London's CemeteriesLondon’s Cemeteries by Darren Beach

My rating: 4 of 5 stars

Despite its pocket size, this is more of an armchair travel book than a take-along guide to cemeteries. It only includes maps to the largest graveyards and most cemeteries rate only a page or two to cover their history, architecture, and celebrity graves. That being said, it is still a worthy addition to your cemetery library.

It’s great fun. The author describes the “tree that killed Marc Bolan” outside Barnes Common Cemetery. He encourages that respects be paid at the most tenuous celebrities. He points out bomb damage from World War II and even, at one point, from a bomb dropped by a zeppelin. He gushes when a cemetery is particularly beautiful and snipes when one isn’t up to standard. He seems to have actually visited each of the 50 cemeteries listed herein. He is honest in his assessments: some cemeteries “could have been beautiful,” some deserve visits only by completists, others suffer from “anodyne” (a word he uses repeatedly) chapels or crematory rose gardens.

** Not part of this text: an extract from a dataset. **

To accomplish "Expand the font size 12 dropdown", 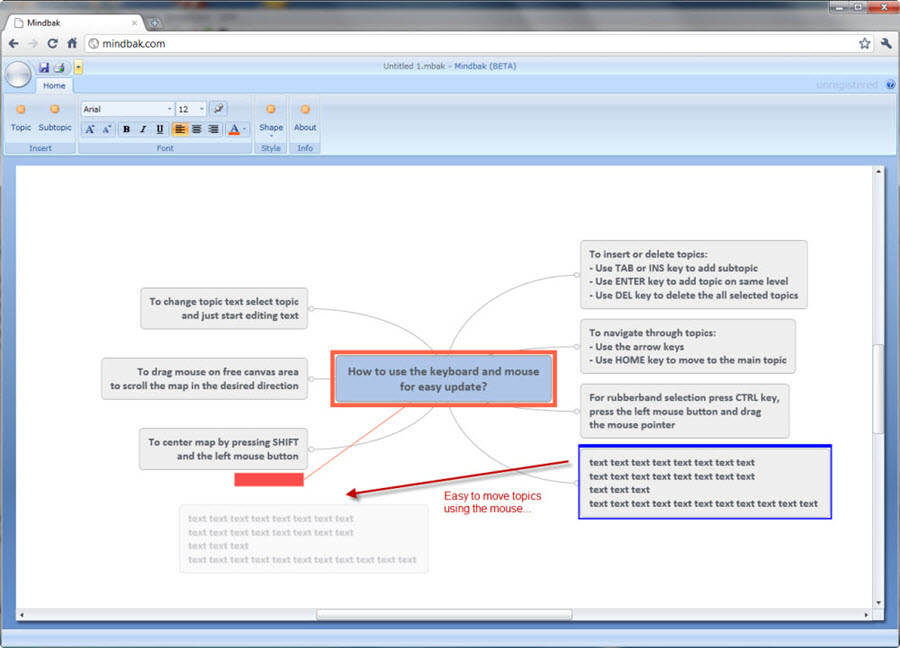I will click(x=192, y=109).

Of course, the book could have more photographs. Not every cemetery gets one, but some of those includes are spectacular. My favorite is of the statue of an aviator killed in 1938 and buried in Eltham Cemetery. As the author points out, he looks he’s wearing a “post-apocalyptic anti-radioactivity suit.” I wouldn’t have known about him without this book.

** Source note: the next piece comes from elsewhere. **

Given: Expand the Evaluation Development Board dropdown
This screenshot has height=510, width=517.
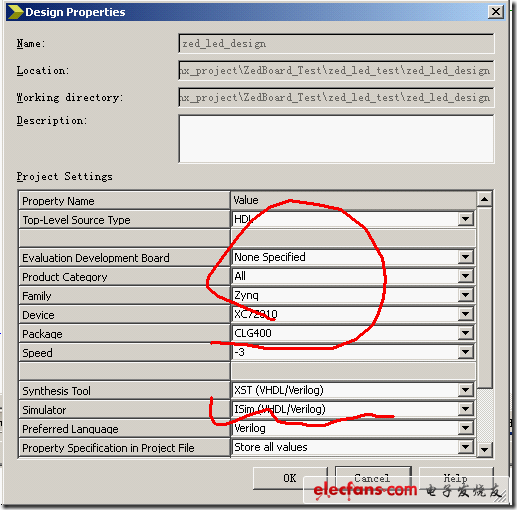Looking at the screenshot, I should pyautogui.click(x=465, y=257).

I did find a few errors, which of course call into question all the stuff I don’t know cold. For instance, in the entry on Old Mortlake Cemetery, the author states in an aside that Charles Dickens is buried in Highgate West. Dickens is buried at Westminster Abbey, against his wishes. His family lies at Highgate. Later, in the entry on Greenwich Cemetery, Beach compares its views of London to the views of Paris from Montmartre’s Pere Lachaise. I’m not even sure which Parisian cemetery he means here (it might be Montmartre itself or St. Denis), but Pere Lachaise is in the east of Paris and Montmartre is in the north. He’s mixing metaphors.

Even so, I give this book four stars. It’s added a bunch of cemeteries to my must-see list. I will just be careful to cross-reference the author’s enthusiasm with other books on London cemeteries before I take what he writes as gospel.

Hopefully, its errors have been corrected in the 2019 edition, which you can pick up at Amazon: London’s Cemeteries.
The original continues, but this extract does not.